The Monadnock United Way’s annual campaign is now underway and, as it has in recent years, the organization will be focusing its impact on children, early education and financial stability. With the economic disruptions of the COVID-19 pandemic putting increased pressure on these needs for many in the region, the success of the campaign is as critical as it’s ever been, if not more.

The challenges the United Way has faced in recent years are well-chronicled. In earlier times, campaign goals were frequently set and met, often within a four-month period. Over the past decade, however, declines in the number and size of major employers whose workplace campaigns fueled the overall campaign, together with increasing competition from online and other direct-funding opportunities, have forced a significant lowering of the campaign’s sights. Last year’s goal was $1.5 million, but the campaign fell short, forcing the United Way earlier this year to reduce its allocations by $242,000.
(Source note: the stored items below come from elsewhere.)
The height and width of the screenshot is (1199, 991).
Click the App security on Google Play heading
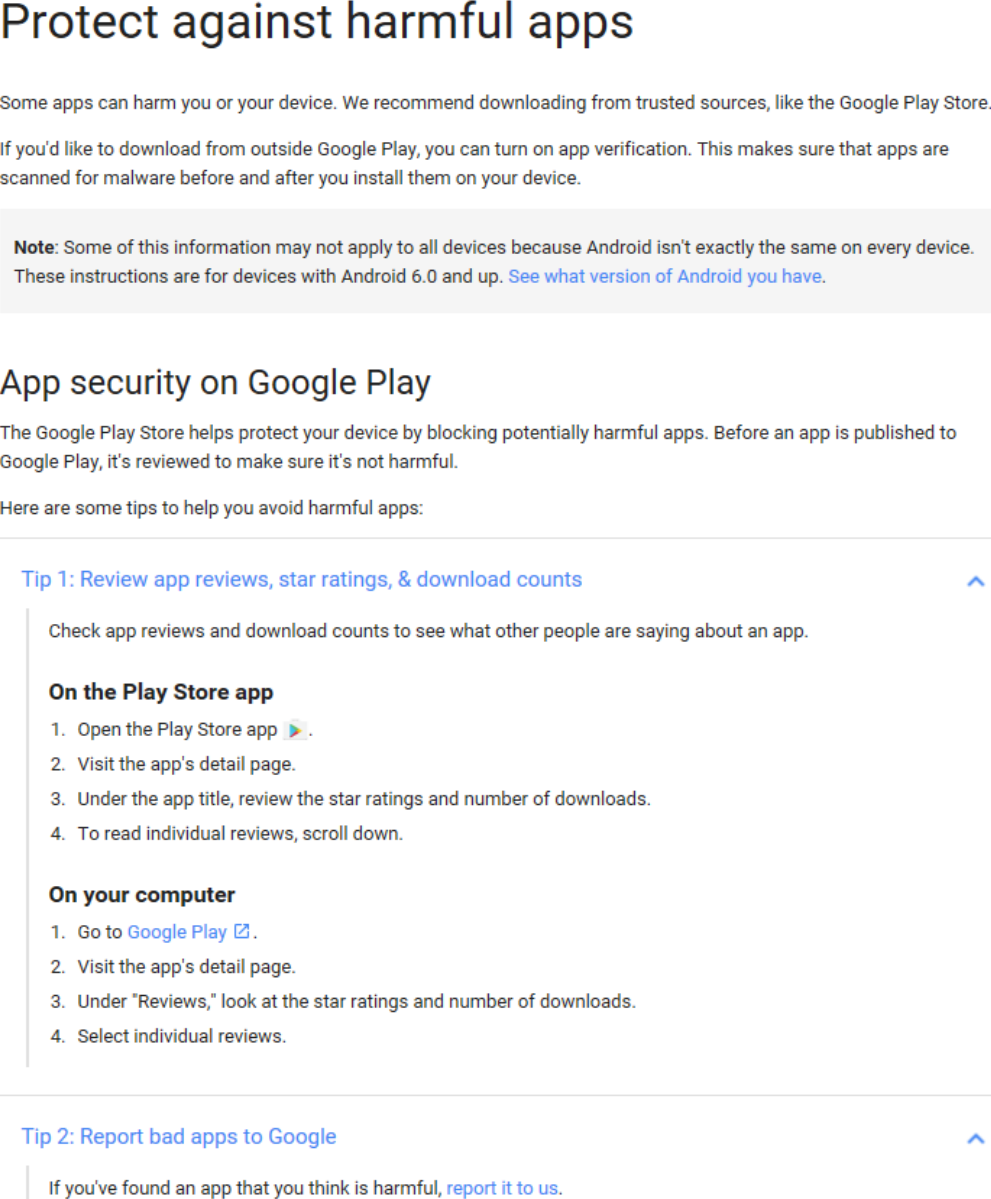216,382
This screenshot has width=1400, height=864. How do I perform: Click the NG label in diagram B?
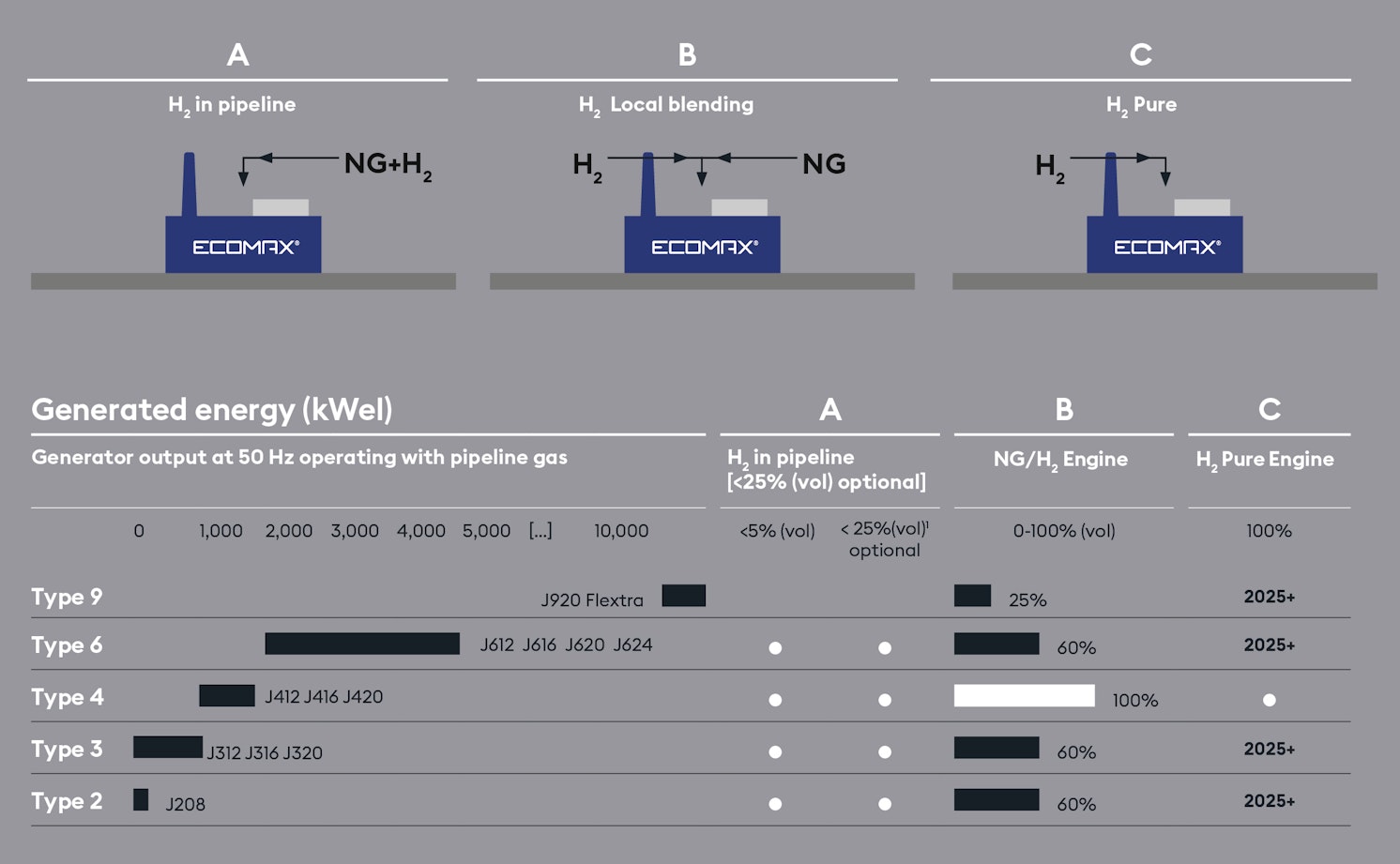(824, 164)
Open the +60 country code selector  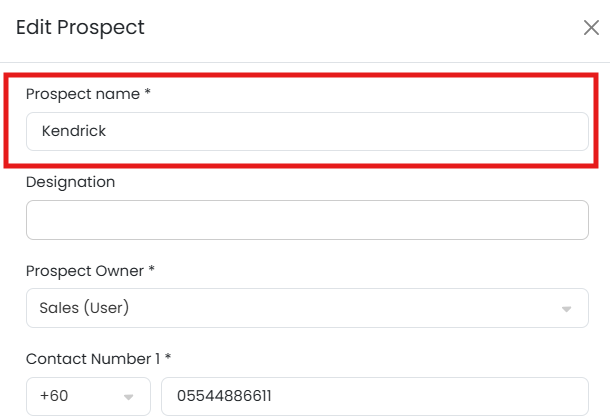(x=88, y=396)
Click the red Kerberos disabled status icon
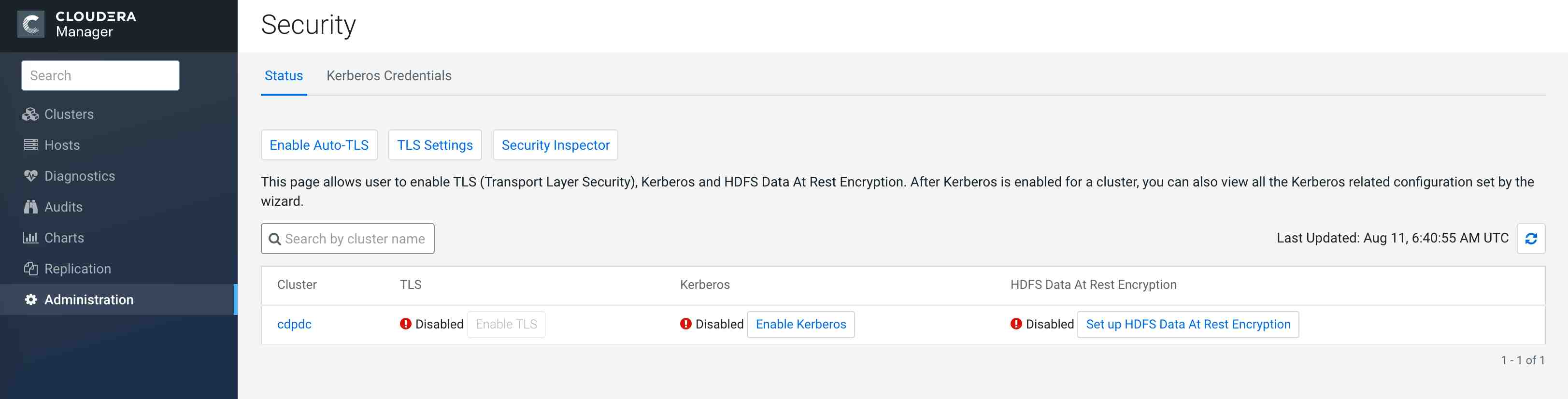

Despite the challenges, the United Way has continued to provide important support for the region’s essential needs. Through its emphasis on collective impact, it’s pooled resources across agencies and programs with a shared focus, leading to more efficient use of funds while still reaching every community in the region. And when the pandemic caused the economy to shut down, the organization stepped up with a COVID-19 emergency relief campaign that has provided over $200,000 of near-term aid to help critical services organizations keep going and struggling families to meet childcare, housing, food and other living expenses.

But even before that pandemic’s onset, the region’s needs were stark. Among the sobering statewide data cited by the United Way, the region had the third highest rate of child abuse and neglect, children here scored lower in English and math, and the area had a well-above-average number of low-income residents. Those measures have surely not improved during this extremely challenging year and are at risk of worsening further as the efforts to curtail the pandemic continue. One example: Area schools have generally not returned to a full in-class schedule, which increases family stress as parents must either reduce their work schedule or incur childcare costs. Another: Emergency housing needs and food insecurity seem sure to rise, particularly as government eviction, rent relief and enhanced unemployment benefits expire.

The United Way’s campaign goal this year is $1,277,000. By itself the campaign likely won’t close the hole that area nonprofits addressing these needs are facing due to added costs to adapt operations to social distancing requirements and replacing other means of generating revenue the pandemic has ruled out, such as fundraising events. Still, there’s no doubt the campaign will be an essential part of helping them get through while also helping those who rely on them from falling further behind.

Throughout the area there are many deserving avenues for directing charitable support, and especially so during this time of pandemic upheaval. But for those seeking an efficient means of maximizing a broad impact across the region’s communities in addressing the needs of children, early education and basic needs for financial stability, the United Way campaign offers an effective way to provide help. To learn more about the programs funded by the campaign, visit the United Way’s website at www.muw.org. To contribute, either contact your employer about doing so through payroll deduction or visit that website to donate directly. It will surely make a difference.